## Problem requirements
For the data below, the lines that hold "Mellisa" should be counted; only the resulting number is expected.

## Given data
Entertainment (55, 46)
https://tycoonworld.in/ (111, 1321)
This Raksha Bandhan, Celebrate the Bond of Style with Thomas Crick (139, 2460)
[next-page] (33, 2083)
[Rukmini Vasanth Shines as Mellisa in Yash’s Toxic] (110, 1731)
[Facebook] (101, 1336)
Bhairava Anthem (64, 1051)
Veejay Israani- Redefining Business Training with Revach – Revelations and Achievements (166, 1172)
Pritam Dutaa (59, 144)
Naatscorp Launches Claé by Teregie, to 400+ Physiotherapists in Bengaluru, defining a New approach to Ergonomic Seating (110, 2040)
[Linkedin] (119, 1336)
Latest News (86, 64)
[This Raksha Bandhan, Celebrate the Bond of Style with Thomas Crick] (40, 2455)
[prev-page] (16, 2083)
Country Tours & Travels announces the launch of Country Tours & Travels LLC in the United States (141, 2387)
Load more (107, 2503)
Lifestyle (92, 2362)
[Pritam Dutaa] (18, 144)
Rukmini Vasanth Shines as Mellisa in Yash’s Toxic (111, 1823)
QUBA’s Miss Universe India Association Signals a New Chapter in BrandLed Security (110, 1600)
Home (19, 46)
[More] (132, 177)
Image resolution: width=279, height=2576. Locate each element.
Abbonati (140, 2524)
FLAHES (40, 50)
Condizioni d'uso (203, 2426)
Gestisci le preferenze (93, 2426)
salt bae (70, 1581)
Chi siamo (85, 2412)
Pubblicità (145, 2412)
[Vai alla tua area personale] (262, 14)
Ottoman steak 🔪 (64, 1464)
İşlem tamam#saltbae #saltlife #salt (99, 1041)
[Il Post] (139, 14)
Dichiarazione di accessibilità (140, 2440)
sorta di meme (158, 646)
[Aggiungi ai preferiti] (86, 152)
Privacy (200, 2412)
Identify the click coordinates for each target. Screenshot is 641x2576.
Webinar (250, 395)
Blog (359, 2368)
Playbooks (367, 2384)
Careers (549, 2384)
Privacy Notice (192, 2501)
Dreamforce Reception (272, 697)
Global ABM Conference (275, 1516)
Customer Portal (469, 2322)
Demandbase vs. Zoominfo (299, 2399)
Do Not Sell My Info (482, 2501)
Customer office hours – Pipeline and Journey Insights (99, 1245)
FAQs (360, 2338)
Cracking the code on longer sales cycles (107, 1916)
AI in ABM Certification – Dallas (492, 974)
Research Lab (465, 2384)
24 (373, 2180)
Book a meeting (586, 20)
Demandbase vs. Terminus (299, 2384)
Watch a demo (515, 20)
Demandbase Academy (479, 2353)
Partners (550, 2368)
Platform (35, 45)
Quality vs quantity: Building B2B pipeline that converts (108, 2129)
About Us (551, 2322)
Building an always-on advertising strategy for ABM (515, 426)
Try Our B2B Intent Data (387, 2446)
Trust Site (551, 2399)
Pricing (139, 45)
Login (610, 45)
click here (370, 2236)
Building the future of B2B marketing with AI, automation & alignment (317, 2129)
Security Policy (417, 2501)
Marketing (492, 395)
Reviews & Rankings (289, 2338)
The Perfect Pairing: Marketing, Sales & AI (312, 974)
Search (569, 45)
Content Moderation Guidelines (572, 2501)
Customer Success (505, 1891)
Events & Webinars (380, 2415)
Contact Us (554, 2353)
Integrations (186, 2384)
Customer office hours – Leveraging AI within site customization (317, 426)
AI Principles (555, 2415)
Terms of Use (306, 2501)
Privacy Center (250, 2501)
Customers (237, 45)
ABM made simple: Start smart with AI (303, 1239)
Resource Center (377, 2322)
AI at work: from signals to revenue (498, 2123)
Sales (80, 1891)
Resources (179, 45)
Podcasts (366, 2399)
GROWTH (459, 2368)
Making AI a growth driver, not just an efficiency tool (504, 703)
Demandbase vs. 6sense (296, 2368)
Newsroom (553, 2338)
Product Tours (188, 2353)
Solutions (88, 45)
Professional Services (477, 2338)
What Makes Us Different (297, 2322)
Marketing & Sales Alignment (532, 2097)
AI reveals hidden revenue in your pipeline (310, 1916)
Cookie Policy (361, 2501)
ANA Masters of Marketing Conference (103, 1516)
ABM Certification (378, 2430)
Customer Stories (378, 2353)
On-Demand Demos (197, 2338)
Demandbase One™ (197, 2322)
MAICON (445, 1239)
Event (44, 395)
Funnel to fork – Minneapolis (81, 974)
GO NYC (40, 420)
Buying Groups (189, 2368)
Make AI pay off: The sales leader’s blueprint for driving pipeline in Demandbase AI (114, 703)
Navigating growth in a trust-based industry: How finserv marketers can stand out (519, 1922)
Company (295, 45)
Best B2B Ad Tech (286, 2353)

## Exercise response
2